What to Expect Afterward

Even after the peak passes, you’ll likely feel drained. Adrenaline and cortisol take time to clear your system, and the physical effort of an attack is real. Common aftereffects include deep fatigue, sore muscles (especially in your chest, shoulders, and jaw), difficulty concentrating, and a lingering sense of unease or emotional sensitivity. Some people describe it as feeling hollow or “off” for hours.

This recovery phase is normal. Drink water, eat something even if you’re not hungry, and rest. Gentle movement like a short walk can help your body metabolize the remaining stress hormones faster than sitting still. Avoid caffeine and alcohol, both of which can reignite the jittery feeling. Don’t try to immediately analyze what happened or figure out what triggered it. Give yourself at least an hour before doing any mental processing.

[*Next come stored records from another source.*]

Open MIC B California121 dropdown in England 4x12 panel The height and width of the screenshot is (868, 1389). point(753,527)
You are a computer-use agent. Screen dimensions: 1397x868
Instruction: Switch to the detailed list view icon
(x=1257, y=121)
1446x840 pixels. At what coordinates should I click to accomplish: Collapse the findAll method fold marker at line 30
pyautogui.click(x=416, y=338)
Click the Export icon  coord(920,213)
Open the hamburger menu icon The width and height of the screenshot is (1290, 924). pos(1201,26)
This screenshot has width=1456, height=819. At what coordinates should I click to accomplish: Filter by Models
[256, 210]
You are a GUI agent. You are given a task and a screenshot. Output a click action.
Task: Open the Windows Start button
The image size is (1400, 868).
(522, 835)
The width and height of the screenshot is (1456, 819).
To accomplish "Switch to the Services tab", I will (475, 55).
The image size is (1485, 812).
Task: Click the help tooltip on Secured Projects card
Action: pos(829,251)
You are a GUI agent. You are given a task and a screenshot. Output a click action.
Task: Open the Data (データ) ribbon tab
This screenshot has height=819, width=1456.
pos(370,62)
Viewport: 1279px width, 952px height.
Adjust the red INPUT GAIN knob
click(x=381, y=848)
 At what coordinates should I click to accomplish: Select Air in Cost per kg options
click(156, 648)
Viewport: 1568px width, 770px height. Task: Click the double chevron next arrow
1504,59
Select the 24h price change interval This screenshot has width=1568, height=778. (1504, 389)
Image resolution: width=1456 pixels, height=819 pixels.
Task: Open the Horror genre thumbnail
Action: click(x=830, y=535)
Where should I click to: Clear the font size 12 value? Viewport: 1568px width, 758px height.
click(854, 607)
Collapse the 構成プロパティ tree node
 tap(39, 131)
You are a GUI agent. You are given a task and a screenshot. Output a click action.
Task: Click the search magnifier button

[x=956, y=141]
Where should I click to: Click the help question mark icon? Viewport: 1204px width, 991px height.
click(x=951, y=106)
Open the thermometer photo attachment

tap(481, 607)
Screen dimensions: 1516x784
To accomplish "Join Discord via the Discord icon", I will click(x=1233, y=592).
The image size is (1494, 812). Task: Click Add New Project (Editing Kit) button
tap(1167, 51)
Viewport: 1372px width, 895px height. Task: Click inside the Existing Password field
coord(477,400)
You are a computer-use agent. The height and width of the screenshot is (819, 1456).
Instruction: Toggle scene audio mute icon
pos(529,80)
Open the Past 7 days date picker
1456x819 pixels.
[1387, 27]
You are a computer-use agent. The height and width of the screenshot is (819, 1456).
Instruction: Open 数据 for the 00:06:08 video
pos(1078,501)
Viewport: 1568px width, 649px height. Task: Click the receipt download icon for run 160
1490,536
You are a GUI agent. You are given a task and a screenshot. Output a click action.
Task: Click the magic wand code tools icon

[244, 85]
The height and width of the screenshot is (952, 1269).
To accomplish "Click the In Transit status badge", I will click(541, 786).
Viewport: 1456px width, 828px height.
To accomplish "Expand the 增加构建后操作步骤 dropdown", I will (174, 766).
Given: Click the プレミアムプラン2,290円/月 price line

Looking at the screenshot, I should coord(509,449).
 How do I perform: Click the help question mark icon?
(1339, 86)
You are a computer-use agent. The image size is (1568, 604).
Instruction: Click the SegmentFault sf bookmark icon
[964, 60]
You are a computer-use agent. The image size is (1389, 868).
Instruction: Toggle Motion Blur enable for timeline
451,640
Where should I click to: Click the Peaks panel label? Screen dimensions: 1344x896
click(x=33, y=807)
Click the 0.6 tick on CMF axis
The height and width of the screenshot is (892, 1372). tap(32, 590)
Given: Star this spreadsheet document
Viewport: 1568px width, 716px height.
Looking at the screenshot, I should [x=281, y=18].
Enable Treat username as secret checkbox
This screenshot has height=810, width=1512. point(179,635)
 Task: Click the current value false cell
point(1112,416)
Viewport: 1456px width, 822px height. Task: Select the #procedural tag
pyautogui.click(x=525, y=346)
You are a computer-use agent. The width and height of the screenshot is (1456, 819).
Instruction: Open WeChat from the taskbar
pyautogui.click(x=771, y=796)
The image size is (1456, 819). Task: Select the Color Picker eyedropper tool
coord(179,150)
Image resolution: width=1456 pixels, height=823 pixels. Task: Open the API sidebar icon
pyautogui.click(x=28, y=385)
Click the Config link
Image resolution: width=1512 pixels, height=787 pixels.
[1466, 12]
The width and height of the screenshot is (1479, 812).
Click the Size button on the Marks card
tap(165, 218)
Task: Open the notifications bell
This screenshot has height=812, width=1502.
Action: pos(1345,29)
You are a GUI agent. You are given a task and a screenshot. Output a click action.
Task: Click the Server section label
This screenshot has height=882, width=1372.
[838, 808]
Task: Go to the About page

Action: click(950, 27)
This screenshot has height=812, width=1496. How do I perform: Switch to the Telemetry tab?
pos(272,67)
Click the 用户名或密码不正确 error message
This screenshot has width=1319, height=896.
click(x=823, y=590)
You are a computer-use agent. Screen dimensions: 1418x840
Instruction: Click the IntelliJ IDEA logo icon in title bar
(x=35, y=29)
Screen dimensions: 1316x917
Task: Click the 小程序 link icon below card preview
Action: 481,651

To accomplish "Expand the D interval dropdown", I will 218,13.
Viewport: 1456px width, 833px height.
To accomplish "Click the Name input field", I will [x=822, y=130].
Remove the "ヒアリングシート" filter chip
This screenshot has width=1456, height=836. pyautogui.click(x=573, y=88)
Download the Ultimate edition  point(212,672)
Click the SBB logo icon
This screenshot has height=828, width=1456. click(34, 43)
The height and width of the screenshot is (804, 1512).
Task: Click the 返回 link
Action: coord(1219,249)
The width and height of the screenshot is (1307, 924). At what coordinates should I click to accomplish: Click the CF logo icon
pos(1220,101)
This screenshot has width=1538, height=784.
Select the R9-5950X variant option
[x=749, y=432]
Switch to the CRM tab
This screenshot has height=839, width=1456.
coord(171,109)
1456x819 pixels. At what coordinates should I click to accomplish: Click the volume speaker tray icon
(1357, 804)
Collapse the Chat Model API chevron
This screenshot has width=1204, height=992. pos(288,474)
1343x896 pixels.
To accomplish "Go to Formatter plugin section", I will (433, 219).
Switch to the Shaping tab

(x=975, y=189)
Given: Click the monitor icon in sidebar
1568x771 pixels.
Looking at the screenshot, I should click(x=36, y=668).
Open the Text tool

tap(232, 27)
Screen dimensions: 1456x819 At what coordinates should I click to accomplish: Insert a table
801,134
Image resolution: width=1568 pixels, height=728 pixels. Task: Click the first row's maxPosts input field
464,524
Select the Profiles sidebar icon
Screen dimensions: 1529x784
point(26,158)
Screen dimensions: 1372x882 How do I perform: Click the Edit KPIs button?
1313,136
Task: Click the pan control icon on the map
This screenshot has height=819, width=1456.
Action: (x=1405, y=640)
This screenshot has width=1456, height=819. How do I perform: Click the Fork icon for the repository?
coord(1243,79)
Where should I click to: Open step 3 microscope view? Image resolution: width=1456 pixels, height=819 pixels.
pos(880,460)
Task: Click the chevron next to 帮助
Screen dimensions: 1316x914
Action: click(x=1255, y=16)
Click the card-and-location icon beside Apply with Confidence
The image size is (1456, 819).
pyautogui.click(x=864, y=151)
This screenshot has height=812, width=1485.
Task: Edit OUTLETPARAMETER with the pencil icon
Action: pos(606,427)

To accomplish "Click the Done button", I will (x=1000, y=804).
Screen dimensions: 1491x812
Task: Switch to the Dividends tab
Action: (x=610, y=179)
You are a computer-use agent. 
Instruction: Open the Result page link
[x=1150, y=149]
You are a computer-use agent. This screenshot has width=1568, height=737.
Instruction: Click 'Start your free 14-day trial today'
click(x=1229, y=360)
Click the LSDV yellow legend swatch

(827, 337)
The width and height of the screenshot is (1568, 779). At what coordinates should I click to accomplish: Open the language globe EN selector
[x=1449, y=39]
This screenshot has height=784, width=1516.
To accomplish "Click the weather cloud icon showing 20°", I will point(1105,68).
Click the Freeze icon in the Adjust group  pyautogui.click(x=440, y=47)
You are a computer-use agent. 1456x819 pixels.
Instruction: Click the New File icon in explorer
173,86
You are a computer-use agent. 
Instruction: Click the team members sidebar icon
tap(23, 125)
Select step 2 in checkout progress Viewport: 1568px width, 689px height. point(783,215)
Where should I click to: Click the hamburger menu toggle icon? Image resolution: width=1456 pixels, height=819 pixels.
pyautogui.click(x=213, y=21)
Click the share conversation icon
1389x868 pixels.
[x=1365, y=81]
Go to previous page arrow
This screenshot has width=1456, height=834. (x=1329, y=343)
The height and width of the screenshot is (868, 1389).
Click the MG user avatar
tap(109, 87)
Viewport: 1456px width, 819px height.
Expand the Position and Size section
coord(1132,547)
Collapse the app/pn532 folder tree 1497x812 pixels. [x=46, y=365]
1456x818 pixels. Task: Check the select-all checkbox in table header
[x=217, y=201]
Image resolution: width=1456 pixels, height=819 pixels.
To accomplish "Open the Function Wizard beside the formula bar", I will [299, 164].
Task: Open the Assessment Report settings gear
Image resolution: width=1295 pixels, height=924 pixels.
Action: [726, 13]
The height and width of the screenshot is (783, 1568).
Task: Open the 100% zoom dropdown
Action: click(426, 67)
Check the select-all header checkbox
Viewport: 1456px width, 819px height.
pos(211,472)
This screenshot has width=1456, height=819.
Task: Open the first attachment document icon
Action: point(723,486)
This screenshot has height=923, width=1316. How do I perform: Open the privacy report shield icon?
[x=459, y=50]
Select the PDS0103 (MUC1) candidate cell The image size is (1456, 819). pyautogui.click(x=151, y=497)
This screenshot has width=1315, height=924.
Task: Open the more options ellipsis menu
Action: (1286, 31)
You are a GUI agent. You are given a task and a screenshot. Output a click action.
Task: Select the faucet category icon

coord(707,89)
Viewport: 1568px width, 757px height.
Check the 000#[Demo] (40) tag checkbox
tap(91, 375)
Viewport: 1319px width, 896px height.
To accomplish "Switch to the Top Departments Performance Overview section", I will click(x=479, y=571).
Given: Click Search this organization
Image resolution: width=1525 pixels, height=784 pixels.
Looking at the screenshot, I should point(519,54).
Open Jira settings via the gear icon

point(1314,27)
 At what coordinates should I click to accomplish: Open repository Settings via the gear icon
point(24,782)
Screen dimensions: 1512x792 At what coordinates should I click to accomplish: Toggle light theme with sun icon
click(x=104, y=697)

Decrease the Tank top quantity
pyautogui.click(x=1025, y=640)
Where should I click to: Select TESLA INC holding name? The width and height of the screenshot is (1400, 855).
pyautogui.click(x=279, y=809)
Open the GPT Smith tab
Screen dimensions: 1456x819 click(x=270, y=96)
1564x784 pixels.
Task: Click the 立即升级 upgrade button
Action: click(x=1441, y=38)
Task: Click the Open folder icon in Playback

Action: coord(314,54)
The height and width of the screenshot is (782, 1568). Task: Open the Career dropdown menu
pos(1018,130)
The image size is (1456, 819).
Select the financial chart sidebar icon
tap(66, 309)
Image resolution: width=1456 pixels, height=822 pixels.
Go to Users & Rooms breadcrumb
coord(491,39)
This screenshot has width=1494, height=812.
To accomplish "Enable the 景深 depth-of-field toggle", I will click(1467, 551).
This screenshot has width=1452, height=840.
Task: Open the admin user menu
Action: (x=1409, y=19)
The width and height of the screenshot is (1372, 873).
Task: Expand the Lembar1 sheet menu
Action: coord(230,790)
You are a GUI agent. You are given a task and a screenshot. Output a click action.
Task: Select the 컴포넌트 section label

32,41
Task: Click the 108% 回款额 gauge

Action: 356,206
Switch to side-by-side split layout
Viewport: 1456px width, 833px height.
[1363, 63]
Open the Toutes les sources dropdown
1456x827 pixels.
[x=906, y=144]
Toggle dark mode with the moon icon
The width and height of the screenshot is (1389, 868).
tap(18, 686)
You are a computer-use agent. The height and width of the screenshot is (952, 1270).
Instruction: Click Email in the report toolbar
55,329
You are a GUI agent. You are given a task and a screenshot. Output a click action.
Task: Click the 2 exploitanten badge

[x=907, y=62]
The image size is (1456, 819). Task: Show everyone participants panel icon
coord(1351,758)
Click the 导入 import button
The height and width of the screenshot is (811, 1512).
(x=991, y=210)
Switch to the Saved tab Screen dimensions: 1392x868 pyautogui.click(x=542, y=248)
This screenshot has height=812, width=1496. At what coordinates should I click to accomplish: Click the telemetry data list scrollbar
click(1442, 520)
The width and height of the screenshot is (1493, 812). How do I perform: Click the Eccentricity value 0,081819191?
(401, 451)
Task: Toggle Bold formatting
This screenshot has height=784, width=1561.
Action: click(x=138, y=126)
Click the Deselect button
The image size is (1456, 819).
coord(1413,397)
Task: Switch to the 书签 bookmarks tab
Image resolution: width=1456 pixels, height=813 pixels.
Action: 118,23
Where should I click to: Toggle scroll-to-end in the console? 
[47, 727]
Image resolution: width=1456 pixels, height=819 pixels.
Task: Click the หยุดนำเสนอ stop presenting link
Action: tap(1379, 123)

Patterns That Reduce Future Attacks

If this was your first attack, it may never happen again. But if attacks are becoming a pattern, a few daily habits can lower your baseline anxiety level so you’re less likely to tip into full-blown panic. Regular aerobic exercise, even 20 minutes of brisk walking, reduces the body’s reactivity to stress hormones over time. Consistent sleep matters more than most people realize, because sleep deprivation measurably worsens the nervous system’s ability to regulate itself. Cutting back on caffeine helps too, since caffeine mimics several of the physical sensations of anxiety and can make your body misinterpret arousal as danger.

Practice the breathing technique daily, not just during attacks. When you rehearse slow breathing in a calm state, your body learns the pattern and can access it more quickly when panic hits. Even two minutes a day builds the reflex.

When Attacks Signal Something Bigger

A single anxiety attack doesn’t mean you have a disorder. But if you’ve had repeated, unexpected attacks, or if a single attack has left you spending weeks worrying about the next one, avoiding places or situations because of fear, or changing your daily routine to feel safer, that pattern has a name: panic disorder. Untreated, panic attacks tend to get worse over time and can shrink your world as you avoid more and more triggers.

Therapy, particularly cognitive behavioral therapy, is highly effective for panic disorder. It works by retraining the way your brain interprets the physical sensations of arousal so your body stops misreading a fast heartbeat as a catastrophe. Many people see significant improvement within 8 to 12 sessions. If attacks are frequent or severe, medication can reduce their intensity while you build longer-term coping skills.